Copy every line below where the string "computer" is found.
§
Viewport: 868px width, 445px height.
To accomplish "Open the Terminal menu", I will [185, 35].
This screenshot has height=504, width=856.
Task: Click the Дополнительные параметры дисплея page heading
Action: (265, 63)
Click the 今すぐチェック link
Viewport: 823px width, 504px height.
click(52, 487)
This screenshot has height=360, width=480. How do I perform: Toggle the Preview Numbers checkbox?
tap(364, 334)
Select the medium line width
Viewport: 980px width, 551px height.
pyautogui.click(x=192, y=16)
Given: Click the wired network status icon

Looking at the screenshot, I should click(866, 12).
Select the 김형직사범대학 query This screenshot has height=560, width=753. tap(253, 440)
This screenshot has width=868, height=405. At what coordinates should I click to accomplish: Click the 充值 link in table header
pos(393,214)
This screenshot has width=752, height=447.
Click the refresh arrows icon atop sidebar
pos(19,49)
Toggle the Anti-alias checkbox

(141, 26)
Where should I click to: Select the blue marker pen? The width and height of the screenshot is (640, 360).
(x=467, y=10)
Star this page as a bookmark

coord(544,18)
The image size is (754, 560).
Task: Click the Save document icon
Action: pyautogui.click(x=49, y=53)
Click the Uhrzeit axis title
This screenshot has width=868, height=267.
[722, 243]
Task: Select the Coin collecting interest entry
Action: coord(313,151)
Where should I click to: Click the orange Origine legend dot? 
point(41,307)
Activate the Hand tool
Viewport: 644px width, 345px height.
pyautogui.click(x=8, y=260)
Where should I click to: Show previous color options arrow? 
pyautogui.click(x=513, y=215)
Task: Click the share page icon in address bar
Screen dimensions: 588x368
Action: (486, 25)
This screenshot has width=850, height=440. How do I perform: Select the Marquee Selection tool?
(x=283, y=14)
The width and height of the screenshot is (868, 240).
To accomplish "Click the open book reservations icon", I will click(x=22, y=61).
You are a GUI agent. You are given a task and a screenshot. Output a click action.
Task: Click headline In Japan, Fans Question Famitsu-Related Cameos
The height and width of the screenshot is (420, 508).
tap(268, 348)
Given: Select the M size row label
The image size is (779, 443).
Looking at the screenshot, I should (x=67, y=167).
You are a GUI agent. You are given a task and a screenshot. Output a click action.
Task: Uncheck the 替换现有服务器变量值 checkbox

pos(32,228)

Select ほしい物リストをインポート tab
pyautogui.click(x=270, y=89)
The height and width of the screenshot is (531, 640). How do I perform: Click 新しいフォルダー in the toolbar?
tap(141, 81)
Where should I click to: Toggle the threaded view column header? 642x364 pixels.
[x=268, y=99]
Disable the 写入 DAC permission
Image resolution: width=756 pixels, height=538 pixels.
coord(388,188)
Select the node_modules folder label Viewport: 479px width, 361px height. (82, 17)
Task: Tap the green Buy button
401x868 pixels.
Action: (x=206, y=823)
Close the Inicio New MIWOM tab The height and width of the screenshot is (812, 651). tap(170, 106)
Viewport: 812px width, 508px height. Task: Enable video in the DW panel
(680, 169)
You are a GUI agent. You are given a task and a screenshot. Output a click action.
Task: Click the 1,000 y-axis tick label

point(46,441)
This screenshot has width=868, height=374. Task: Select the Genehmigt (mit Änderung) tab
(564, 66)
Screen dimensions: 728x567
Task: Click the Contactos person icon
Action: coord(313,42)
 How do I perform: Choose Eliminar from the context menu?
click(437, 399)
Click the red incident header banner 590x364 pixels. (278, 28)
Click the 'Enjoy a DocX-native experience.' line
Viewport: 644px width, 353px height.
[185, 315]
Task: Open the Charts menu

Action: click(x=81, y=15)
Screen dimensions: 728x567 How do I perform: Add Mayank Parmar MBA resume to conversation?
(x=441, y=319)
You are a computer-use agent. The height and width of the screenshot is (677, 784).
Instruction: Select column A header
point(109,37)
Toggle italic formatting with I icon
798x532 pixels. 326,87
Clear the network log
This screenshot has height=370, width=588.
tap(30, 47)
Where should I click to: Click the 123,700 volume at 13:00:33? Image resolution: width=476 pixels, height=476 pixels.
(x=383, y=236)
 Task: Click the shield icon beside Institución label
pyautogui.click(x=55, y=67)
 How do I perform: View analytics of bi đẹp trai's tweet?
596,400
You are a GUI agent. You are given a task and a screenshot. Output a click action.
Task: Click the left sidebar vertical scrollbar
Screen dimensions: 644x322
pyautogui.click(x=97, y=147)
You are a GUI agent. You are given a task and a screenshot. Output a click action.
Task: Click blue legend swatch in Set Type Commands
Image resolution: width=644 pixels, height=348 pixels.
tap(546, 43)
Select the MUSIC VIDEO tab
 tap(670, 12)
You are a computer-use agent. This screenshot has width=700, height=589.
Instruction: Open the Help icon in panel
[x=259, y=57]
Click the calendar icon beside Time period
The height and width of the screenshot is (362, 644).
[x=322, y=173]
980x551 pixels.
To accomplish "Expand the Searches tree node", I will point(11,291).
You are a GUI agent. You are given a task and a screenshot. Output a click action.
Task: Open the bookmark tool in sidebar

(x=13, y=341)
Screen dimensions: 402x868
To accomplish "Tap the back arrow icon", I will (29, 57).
§
EXERCISE OUTPUT:
You are a computer-use agent. The height and width of the screenshot is (677, 784).
You are a computer-use agent. This screenshot has width=700, height=589.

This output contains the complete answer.